The answer should be an exact repeat of the stretch of material below from the line containing "[Muscle and Fitness on Pinterest] (239, 1878)" through the line containing "Contact Us (27, 2399)".

### Input data
= Beginning of Section =

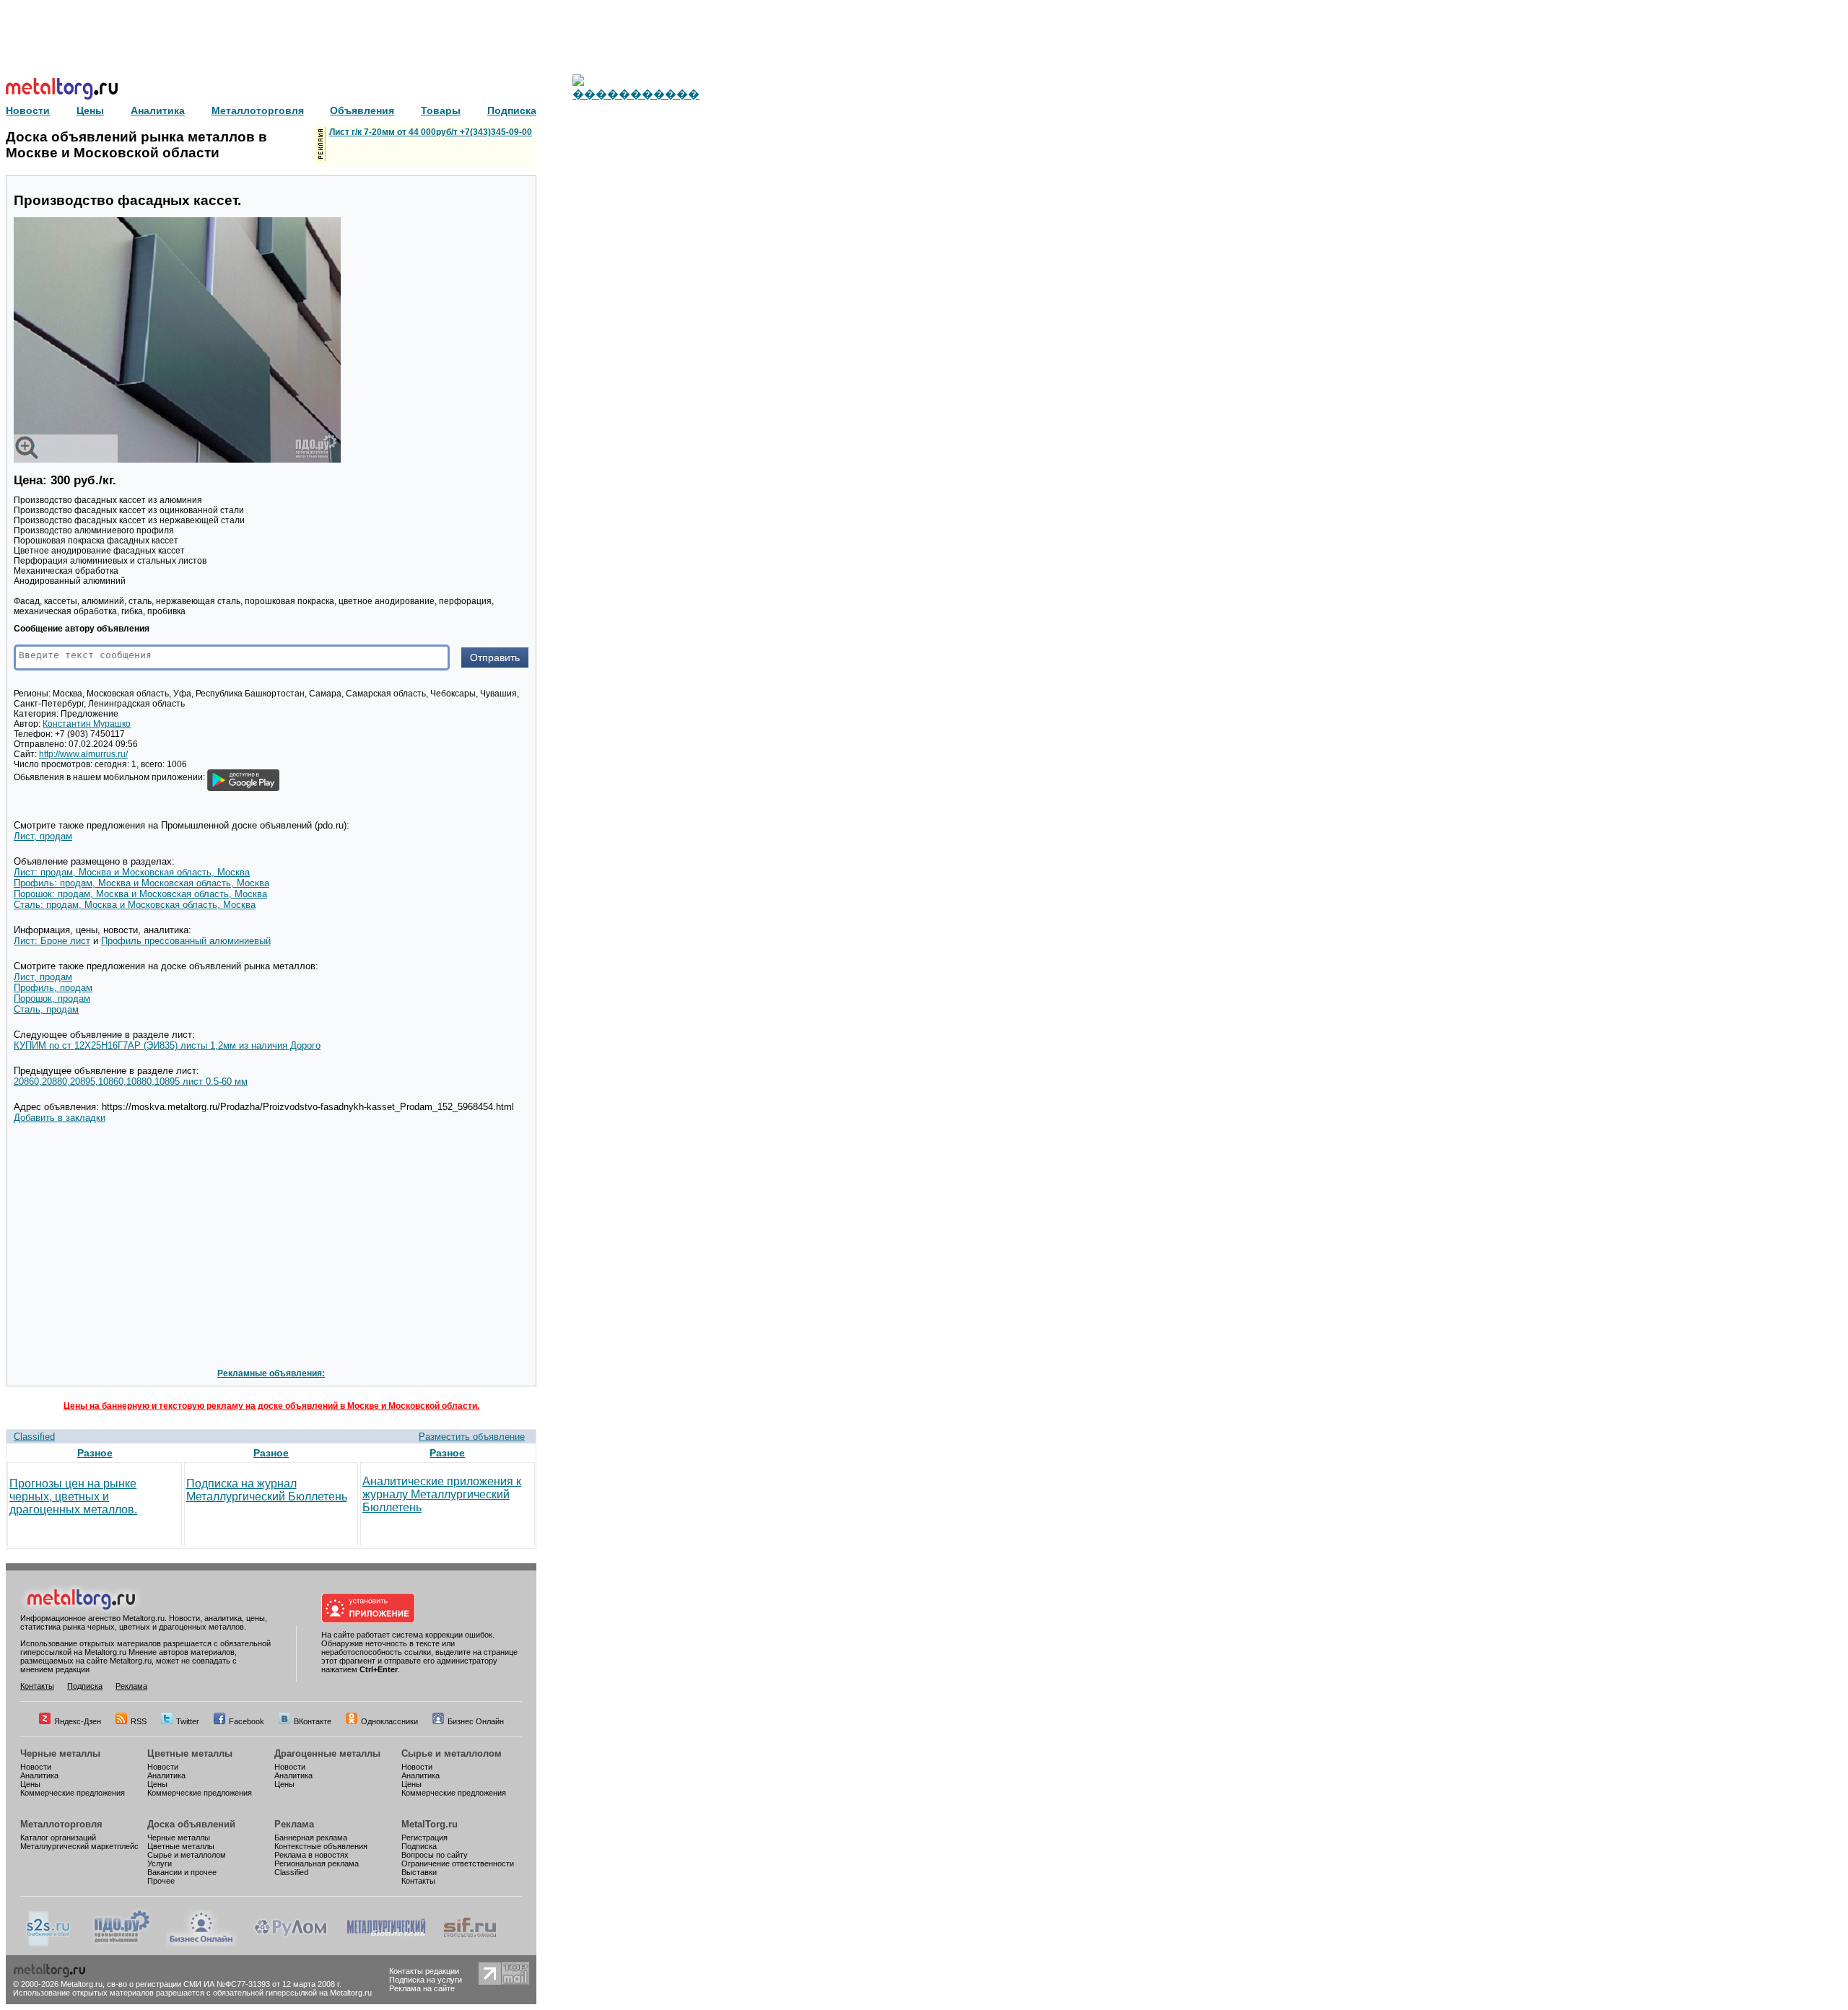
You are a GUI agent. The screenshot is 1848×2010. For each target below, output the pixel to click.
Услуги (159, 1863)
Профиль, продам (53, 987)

= End of Section =
= Beginning of Section =

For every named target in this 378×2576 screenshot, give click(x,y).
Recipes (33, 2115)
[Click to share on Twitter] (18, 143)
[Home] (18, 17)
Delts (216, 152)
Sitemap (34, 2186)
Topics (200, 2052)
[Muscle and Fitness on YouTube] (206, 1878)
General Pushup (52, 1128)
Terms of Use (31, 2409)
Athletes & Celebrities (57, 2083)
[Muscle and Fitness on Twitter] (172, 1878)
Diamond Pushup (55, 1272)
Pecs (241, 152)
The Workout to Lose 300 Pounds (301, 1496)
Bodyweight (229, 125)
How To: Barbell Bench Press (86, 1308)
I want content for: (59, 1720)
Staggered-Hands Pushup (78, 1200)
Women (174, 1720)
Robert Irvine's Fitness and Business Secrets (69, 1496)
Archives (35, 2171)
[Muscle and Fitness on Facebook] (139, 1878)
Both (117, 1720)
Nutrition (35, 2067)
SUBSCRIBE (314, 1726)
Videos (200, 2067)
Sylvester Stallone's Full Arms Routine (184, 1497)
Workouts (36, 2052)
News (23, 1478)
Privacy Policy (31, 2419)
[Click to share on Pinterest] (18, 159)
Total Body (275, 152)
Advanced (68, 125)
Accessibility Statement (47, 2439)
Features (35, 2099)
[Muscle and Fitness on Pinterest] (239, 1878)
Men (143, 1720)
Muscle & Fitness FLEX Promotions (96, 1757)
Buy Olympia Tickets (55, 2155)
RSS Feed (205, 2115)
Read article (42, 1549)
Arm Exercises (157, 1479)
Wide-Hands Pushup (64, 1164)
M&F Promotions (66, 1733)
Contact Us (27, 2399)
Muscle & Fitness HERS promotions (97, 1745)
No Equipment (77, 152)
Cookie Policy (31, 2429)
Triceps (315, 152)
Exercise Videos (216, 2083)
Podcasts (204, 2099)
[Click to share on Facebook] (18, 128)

= End of Section =
= Beginning of Section =

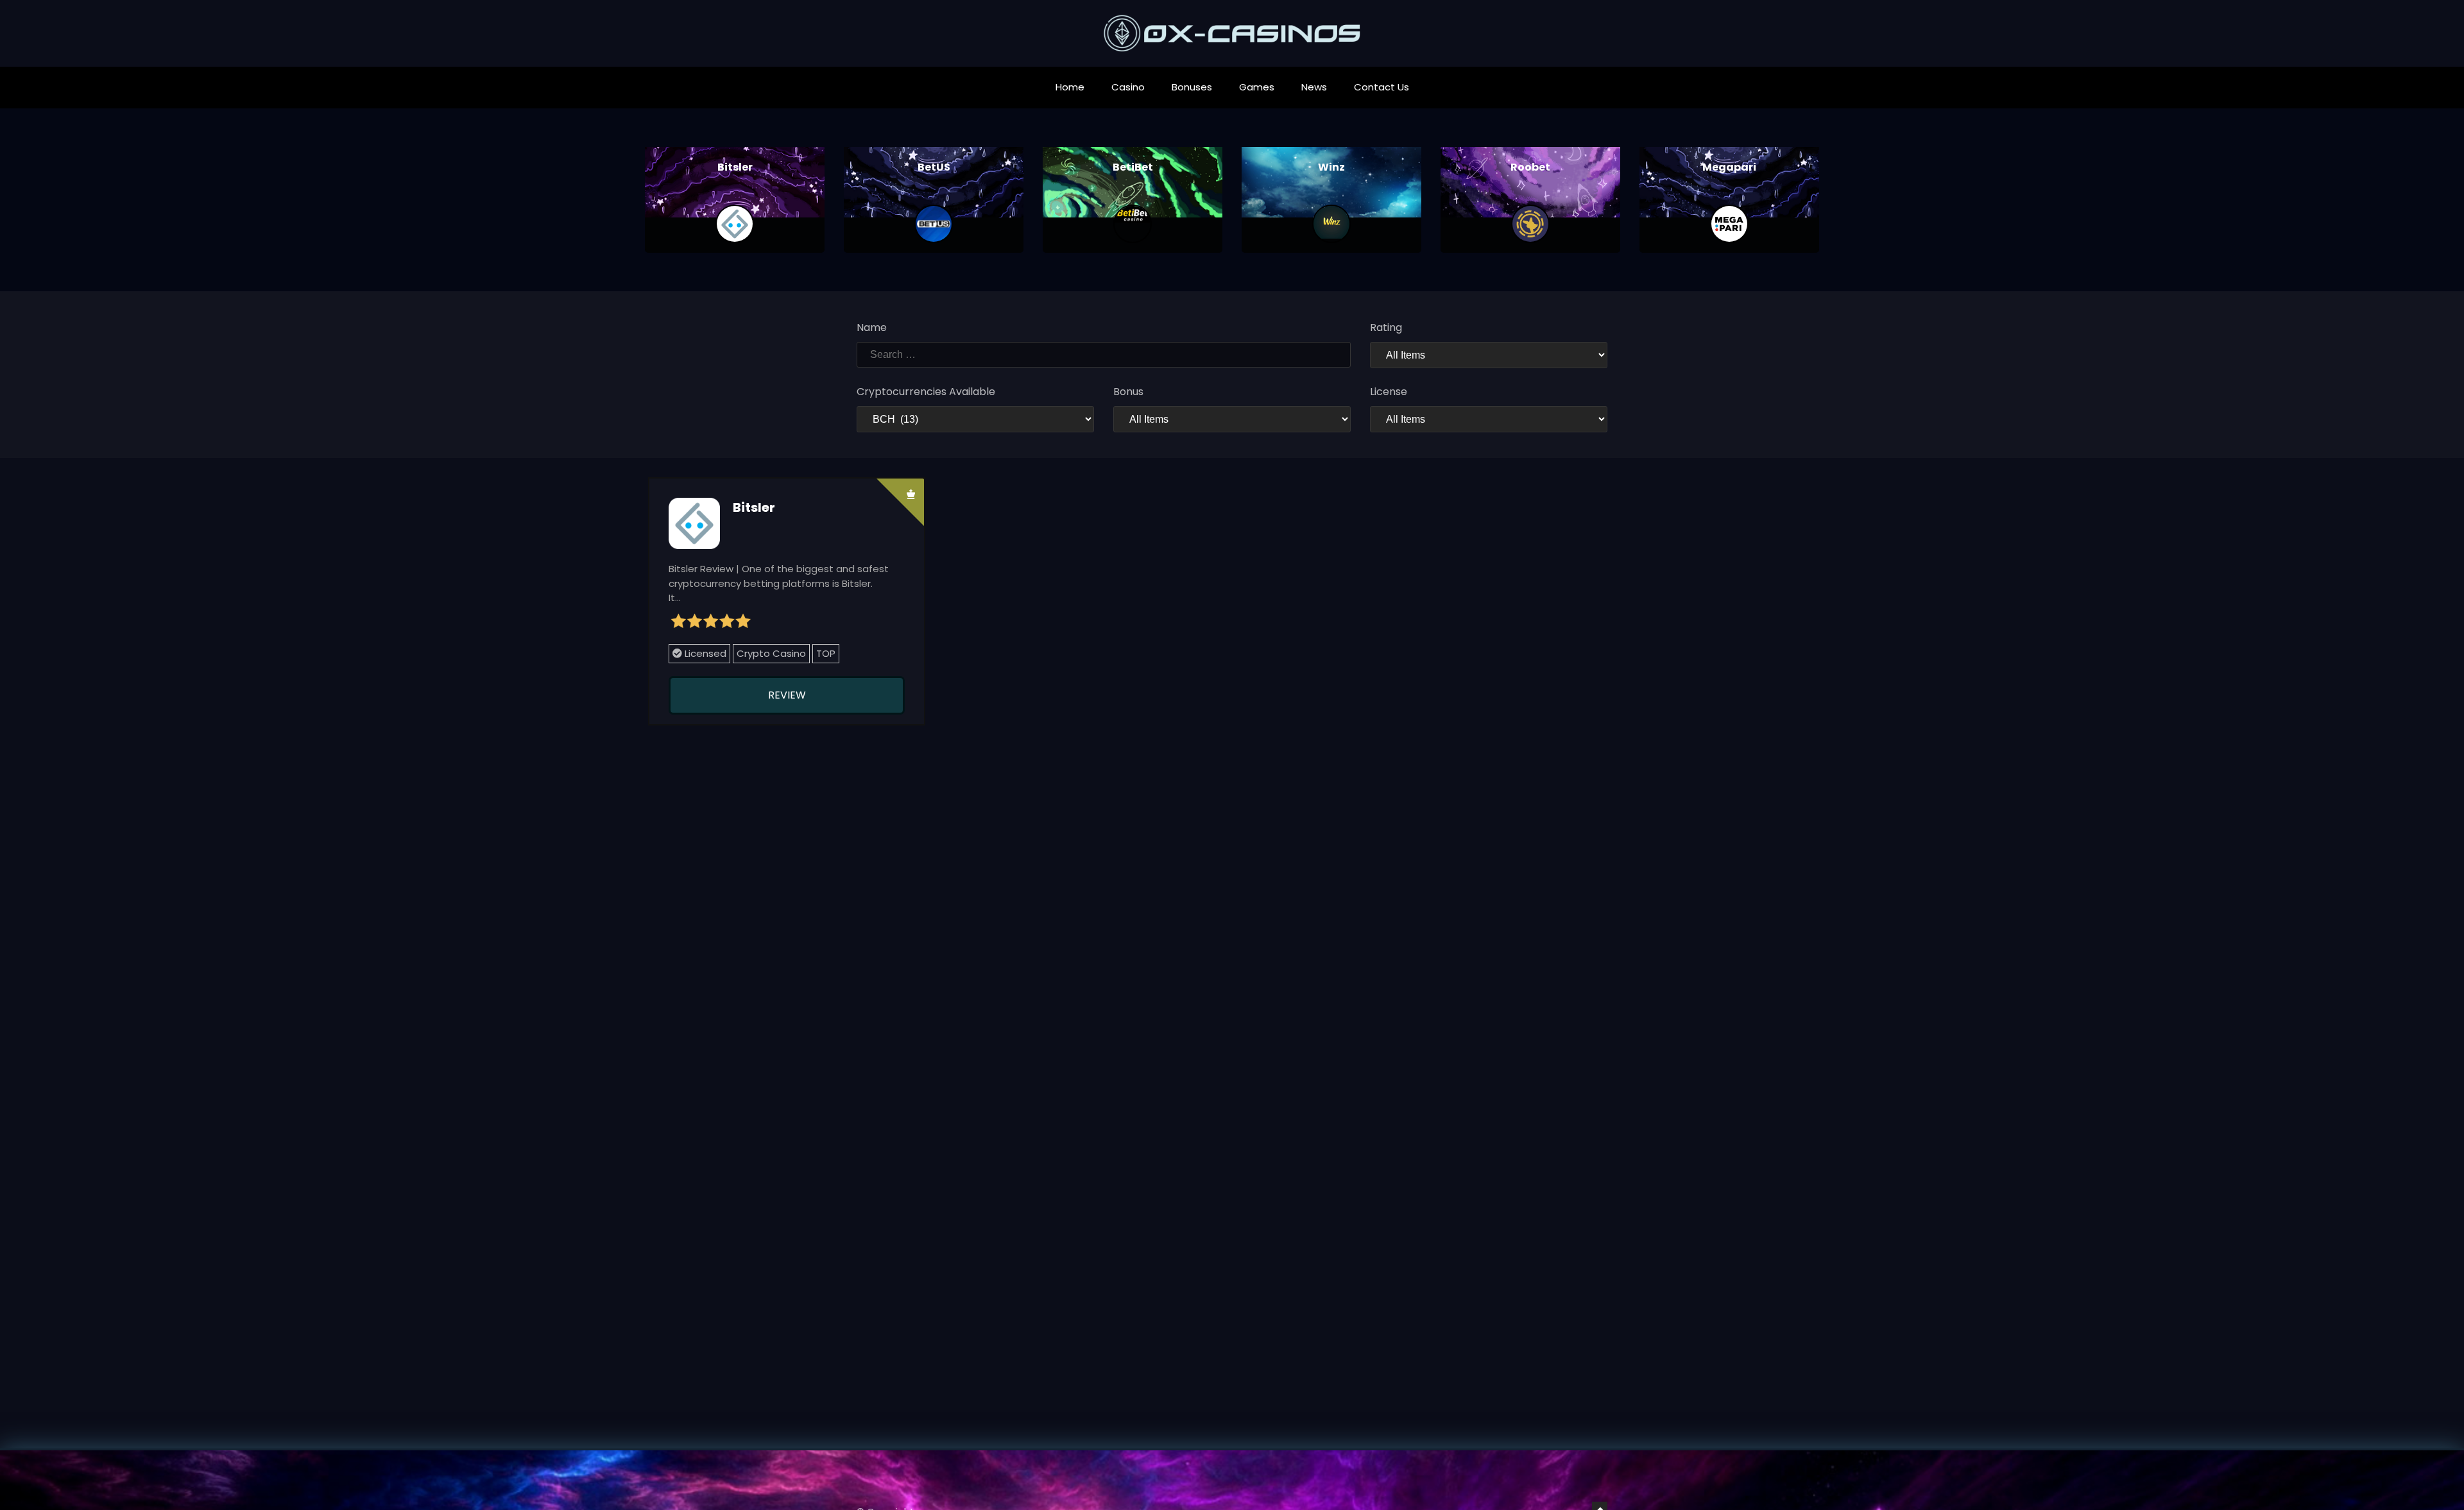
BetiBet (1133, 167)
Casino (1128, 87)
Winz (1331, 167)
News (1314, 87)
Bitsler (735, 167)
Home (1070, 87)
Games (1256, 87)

= End of Section =

### Output
[Muscle and Fitness on Pinterest] (239, 1878)
Men (143, 1720)
Muscle & Fitness FLEX Promotions (96, 1757)
Buy Olympia Tickets (55, 2155)
RSS Feed (205, 2115)
Read article (42, 1549)
Arm Exercises (157, 1479)
Wide-Hands Pushup (64, 1164)
M&F Promotions (66, 1733)
Contact Us (27, 2399)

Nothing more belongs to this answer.